* **Exercise directions**
The reply must return each line of the data exactly.

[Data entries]

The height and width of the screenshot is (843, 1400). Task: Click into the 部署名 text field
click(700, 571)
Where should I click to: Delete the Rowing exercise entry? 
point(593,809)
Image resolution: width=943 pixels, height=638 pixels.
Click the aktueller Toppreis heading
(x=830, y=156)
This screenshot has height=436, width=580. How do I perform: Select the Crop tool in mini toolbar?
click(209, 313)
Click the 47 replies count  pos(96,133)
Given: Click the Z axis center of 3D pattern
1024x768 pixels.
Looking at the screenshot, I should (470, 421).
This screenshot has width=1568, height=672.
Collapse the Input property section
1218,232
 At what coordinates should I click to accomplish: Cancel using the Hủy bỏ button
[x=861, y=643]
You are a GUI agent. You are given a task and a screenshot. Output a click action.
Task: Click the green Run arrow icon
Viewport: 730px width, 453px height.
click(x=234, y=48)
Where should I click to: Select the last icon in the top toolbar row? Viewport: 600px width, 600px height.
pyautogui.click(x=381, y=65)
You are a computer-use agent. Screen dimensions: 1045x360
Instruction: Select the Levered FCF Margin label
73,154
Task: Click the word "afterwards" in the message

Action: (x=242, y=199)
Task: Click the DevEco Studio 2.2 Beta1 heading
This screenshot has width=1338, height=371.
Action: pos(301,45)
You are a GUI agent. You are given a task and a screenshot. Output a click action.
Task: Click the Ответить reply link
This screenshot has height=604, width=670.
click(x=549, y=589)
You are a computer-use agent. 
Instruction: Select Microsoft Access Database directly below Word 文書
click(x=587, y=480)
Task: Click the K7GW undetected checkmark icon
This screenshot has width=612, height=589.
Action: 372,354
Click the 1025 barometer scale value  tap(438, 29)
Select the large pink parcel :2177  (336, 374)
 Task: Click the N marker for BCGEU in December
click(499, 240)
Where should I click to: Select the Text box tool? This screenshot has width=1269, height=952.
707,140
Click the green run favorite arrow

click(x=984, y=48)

* **Solution to this problem**
The height and width of the screenshot is (843, 1400). Task: Click into the 部署名 text field
click(700, 571)
Where should I click to: Delete the Rowing exercise entry? 
point(593,809)
Image resolution: width=943 pixels, height=638 pixels.
Click the aktueller Toppreis heading
(x=830, y=156)
This screenshot has height=436, width=580. How do I perform: Select the Crop tool in mini toolbar?
click(209, 313)
Click the 47 replies count  pos(96,133)
Given: Click the Z axis center of 3D pattern
1024x768 pixels.
Looking at the screenshot, I should (470, 421).
This screenshot has width=1568, height=672.
Collapse the Input property section
1218,232
 At what coordinates should I click to accomplish: Cancel using the Hủy bỏ button
[x=861, y=643]
You are a GUI agent. You are given a task and a screenshot. Output a click action.
Task: Click the green Run arrow icon
Viewport: 730px width, 453px height.
click(x=234, y=48)
Where should I click to: Select the last icon in the top toolbar row? Viewport: 600px width, 600px height.
pyautogui.click(x=381, y=65)
You are a computer-use agent. Screen dimensions: 1045x360
Instruction: Select the Levered FCF Margin label
73,154
Task: Click the word "afterwards" in the message

Action: (x=242, y=199)
Task: Click the DevEco Studio 2.2 Beta1 heading
This screenshot has width=1338, height=371.
Action: pos(301,45)
You are a GUI agent. You are given a task and a screenshot. Output a click action.
Task: Click the Ответить reply link
This screenshot has height=604, width=670.
click(x=549, y=589)
You are a computer-use agent. 
Instruction: Select Microsoft Access Database directly below Word 文書
click(x=587, y=480)
Task: Click the K7GW undetected checkmark icon
This screenshot has width=612, height=589.
Action: 372,354
Click the 1025 barometer scale value  tap(438, 29)
Select the large pink parcel :2177  (336, 374)
 Task: Click the N marker for BCGEU in December
click(499, 240)
Where should I click to: Select the Text box tool? This screenshot has width=1269, height=952.
707,140
Click the green run favorite arrow

click(x=984, y=48)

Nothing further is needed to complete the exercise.